I want to ask old Mr. Curran right now, How come The Lord

of the Flies has to have Piggy drop those glasses and why

did that 17-year-old leave her newborn girl in the dumpster

last week and what’ll they do to her now? Who’s the rough

beast he’d say in that brogue that caressed us like the tongue

of a cat. Some days you just want to be toes, curled inward

or pressed against another warm body until first recess crawls

by—then Mr. Adamson’s supposed to teach us how to shift

from second to third and accelerate into the straightaway.


Why Not Write a Novel

Make it historical. Akhmatova doesn’t return

to Petersburg and Modigliani doesn’t succumb

to TB. They take a ramshackle villa near Lucca.

She pens odes to the future, to oregano, noirs

under a pseudonym. He paints her angular

Slavic cheeks, that long lean body, draped

in electric blue. Picasso and Diaghilev make

cameos. Amedeo fleshes out his nudes,

accommodating Anna and her swelling belly.  
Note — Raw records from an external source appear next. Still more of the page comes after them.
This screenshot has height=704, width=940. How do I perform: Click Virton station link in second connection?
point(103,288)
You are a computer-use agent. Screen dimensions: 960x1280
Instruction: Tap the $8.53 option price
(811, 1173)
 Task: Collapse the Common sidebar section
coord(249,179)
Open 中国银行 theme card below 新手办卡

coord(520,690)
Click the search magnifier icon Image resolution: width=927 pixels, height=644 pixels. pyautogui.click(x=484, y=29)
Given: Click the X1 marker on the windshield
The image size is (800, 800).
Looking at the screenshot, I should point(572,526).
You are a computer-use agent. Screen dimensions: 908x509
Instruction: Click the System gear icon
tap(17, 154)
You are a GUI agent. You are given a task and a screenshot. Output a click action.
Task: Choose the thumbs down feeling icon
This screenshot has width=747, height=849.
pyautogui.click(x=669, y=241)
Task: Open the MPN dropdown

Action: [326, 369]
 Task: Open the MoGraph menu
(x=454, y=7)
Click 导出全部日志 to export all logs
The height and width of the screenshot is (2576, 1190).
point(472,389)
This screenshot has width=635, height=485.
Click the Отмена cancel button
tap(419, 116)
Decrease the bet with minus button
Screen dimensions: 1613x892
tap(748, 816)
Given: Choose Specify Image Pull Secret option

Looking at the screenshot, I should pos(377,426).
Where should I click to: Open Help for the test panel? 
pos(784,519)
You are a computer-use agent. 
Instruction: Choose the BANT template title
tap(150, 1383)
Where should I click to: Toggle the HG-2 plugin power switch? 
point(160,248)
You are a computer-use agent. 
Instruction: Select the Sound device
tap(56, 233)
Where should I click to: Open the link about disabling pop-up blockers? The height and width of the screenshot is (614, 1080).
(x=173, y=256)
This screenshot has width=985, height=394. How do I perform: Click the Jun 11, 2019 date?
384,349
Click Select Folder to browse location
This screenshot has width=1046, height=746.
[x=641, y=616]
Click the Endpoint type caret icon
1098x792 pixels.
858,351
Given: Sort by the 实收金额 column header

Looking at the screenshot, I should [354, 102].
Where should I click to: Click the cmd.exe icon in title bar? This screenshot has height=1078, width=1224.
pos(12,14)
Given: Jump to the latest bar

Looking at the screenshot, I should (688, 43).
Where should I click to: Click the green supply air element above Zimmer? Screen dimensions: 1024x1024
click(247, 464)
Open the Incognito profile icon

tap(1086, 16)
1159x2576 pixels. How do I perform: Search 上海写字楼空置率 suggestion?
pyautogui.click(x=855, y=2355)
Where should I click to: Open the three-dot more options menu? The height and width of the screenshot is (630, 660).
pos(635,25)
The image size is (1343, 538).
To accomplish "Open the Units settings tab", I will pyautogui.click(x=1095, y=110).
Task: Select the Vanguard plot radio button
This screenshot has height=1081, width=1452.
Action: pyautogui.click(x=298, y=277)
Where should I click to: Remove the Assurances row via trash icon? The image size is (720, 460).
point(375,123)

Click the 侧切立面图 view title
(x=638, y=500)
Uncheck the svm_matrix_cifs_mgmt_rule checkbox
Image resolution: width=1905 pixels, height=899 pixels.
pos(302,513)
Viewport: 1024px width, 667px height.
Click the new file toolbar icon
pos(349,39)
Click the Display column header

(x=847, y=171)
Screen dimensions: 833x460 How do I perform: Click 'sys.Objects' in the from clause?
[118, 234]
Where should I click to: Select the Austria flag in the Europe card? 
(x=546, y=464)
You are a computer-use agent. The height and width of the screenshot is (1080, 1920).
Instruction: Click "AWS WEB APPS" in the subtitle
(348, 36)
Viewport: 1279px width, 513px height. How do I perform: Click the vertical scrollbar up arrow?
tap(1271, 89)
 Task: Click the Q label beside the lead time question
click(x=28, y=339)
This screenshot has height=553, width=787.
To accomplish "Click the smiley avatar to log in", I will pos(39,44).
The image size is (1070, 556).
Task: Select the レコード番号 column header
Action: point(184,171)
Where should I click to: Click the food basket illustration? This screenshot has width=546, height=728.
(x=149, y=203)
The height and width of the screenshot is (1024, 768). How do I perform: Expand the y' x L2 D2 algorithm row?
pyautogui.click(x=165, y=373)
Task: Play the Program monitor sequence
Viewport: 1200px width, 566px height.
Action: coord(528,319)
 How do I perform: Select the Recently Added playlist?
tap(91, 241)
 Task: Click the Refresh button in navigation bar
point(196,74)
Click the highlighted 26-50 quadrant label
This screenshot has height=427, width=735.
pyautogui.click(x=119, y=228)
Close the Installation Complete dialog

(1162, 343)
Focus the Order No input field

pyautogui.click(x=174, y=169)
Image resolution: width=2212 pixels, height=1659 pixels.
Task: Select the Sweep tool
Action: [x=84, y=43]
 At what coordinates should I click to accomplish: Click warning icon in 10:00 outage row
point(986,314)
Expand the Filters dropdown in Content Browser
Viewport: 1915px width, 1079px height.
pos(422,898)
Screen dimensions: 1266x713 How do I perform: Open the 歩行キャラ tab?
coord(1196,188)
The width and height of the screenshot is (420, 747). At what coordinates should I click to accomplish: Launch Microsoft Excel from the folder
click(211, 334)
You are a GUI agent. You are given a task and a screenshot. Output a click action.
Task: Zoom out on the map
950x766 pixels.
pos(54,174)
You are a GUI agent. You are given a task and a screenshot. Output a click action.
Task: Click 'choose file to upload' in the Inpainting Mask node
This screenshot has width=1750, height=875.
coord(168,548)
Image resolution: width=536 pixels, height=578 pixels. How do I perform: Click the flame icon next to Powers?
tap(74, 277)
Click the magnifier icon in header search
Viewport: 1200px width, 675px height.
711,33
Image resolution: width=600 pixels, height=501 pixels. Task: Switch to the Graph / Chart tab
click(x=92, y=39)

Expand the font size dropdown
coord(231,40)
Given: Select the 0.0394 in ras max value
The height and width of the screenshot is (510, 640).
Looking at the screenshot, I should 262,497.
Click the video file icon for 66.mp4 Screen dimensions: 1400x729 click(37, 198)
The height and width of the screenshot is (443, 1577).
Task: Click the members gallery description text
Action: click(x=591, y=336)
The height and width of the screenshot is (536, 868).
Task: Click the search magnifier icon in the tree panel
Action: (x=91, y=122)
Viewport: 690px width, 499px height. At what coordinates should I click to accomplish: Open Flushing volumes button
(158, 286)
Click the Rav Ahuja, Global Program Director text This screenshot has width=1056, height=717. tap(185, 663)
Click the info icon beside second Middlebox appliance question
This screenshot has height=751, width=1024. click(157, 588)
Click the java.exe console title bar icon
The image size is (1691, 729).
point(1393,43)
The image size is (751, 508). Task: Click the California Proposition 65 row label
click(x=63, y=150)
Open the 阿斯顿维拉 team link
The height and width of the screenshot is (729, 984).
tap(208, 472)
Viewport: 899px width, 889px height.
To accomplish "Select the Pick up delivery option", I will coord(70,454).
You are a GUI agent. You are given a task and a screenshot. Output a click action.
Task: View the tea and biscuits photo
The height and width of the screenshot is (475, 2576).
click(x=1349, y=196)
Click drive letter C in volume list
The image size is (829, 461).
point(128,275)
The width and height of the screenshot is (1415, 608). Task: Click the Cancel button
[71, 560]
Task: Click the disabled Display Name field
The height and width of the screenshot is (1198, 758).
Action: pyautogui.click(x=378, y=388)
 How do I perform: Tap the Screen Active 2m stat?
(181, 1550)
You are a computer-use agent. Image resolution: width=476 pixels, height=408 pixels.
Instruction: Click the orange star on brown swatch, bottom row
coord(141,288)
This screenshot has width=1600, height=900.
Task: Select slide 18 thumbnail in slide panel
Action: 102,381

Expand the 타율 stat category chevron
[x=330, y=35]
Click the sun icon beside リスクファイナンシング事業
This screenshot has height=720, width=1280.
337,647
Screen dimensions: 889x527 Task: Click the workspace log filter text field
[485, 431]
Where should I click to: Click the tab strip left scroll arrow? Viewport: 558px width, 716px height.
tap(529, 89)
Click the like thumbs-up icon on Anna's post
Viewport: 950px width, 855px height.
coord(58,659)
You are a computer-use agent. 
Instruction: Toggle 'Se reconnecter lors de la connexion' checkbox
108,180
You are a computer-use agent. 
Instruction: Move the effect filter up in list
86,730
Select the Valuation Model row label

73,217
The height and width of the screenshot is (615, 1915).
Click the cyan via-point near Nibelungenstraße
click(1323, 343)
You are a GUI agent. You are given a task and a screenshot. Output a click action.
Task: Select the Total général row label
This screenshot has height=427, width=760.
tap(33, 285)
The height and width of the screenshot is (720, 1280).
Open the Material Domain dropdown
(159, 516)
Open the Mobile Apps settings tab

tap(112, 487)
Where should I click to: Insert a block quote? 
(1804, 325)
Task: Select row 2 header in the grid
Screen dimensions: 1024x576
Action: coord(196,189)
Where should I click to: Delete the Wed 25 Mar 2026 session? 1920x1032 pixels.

Marina and Nikolai follow fast on the heels

of little Sergei, and all goes well for a while

but then—what? Envying gods? Il diavolo?  

The basic fuck-up of forty-six chromosomes?

Something—that stealthy certain something—

slips in. Amedeo trysts with the lithe ragazza

and her auburn hair. Anna banks fire with fire,

and free love isn’t, not now, when the bambini

need looking after and Amedeo’s not selling

and no one, even in this fiction, reads poems—

and anyway the storm clouds are goose-stepping  

through Umbria, because you can only change

so much, and if the TB didn’t get Amedeo,

his circumcised dick would, and Anna

would be lined up in the predawn frost

before a different pack of thugs, waiting

to ask about her missing men again.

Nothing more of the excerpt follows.